Stored data
※ ※ ※

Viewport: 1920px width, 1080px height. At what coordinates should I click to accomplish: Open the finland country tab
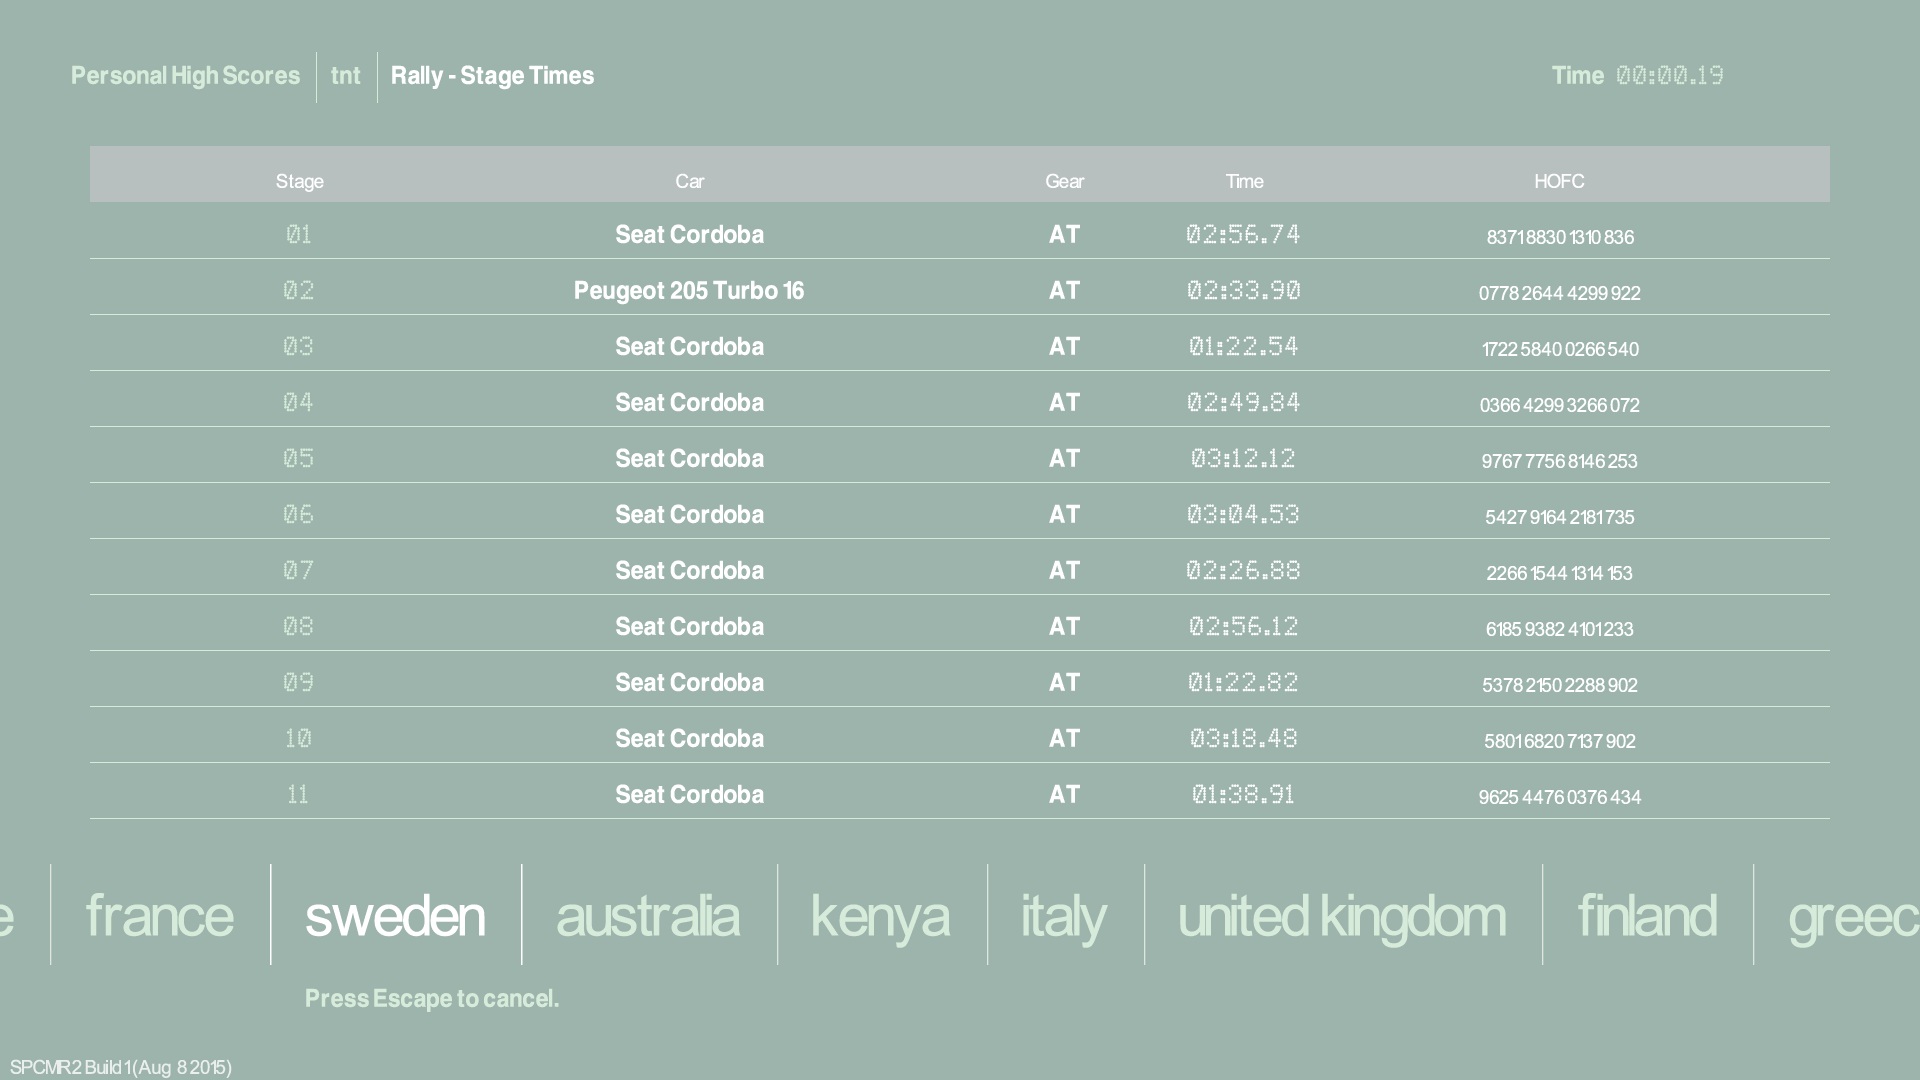click(1646, 916)
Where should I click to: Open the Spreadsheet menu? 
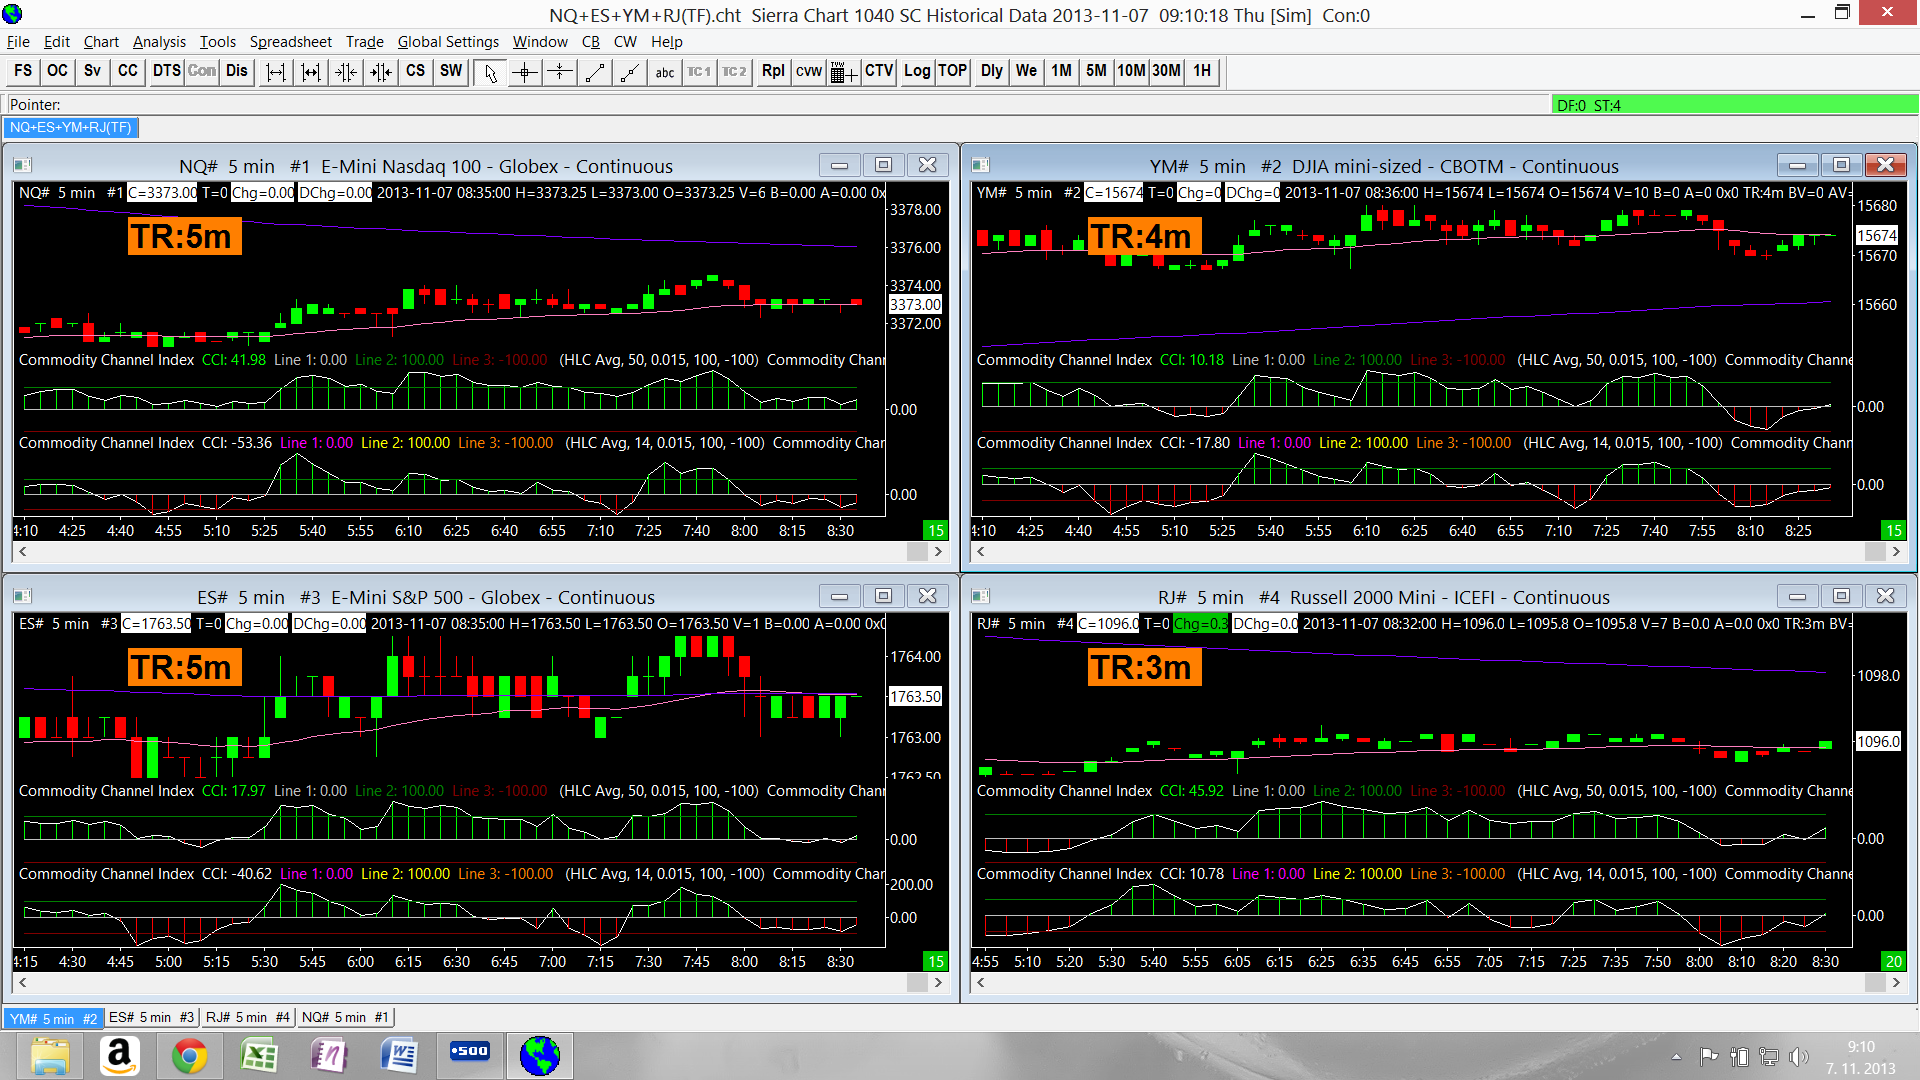point(290,42)
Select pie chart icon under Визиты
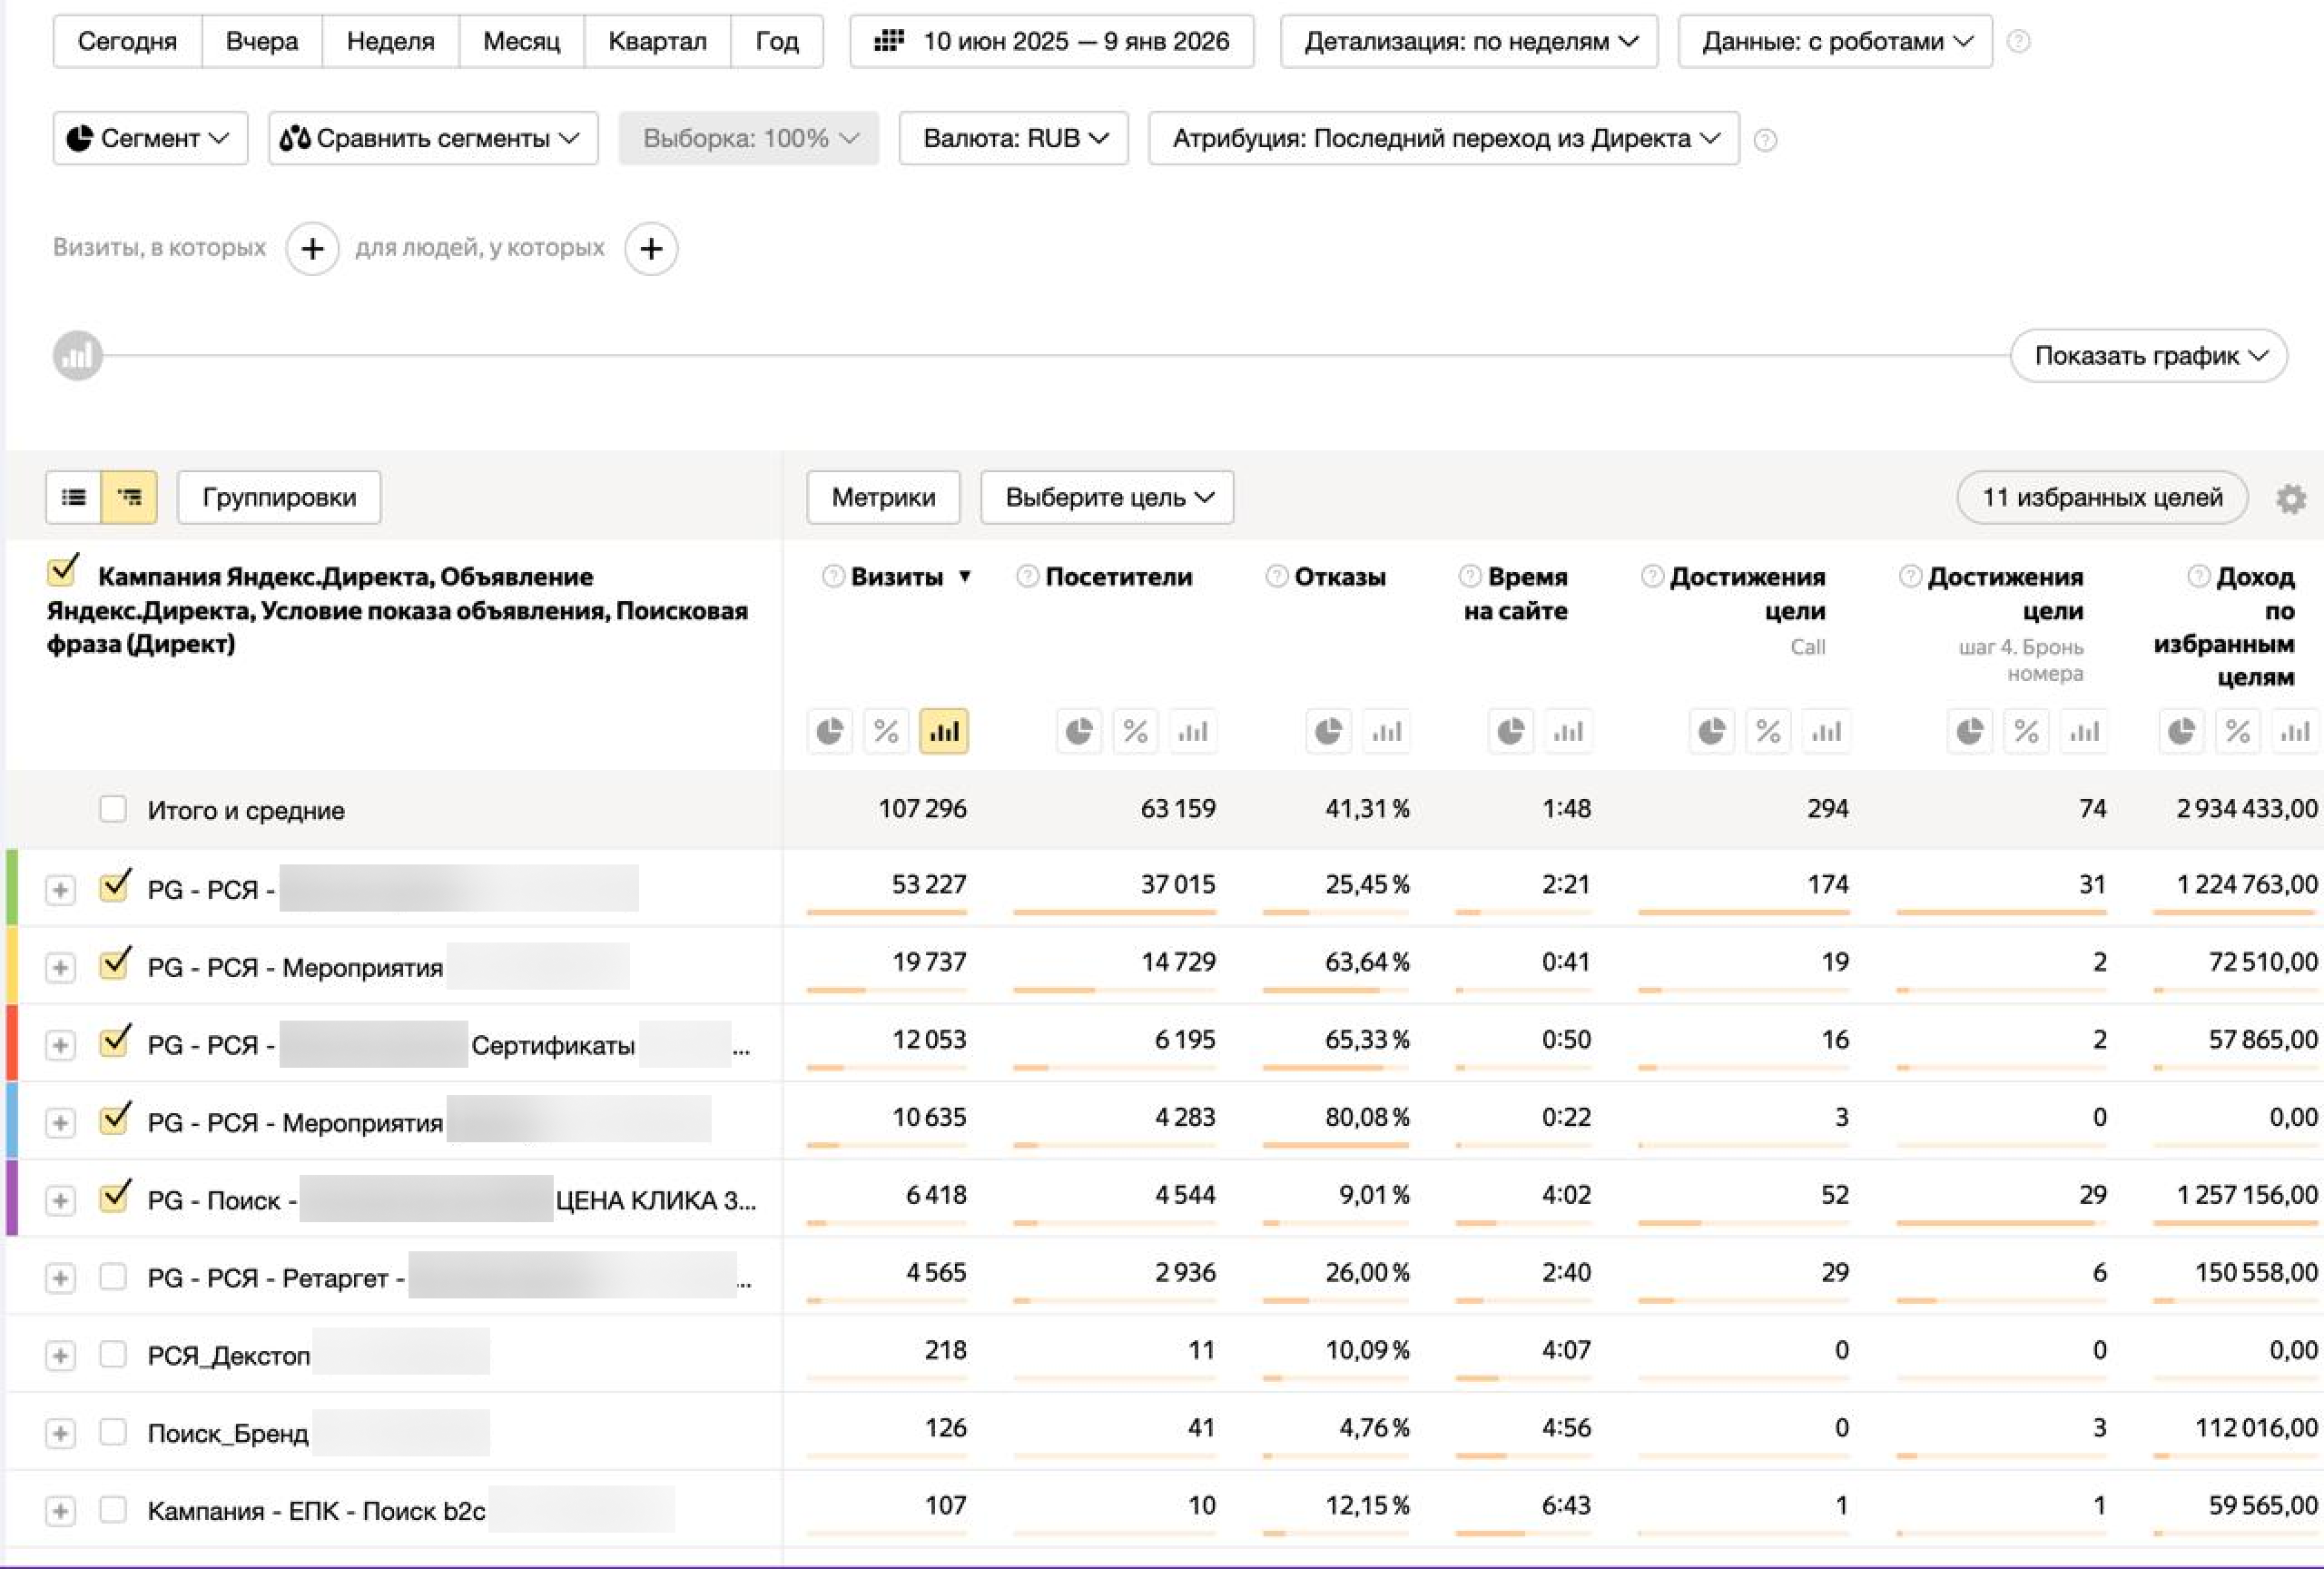This screenshot has height=1569, width=2324. click(x=829, y=732)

※ ※ ※

About this exercise. Every line from the one bearing "Where should I" through the end of the data above must be output exactly, and no picture may appear.

Response area.
Where should I click to: Open the Spreadsheet menu? 
point(290,42)
Select pie chart icon under Визиты
This screenshot has height=1569, width=2324. click(x=829, y=732)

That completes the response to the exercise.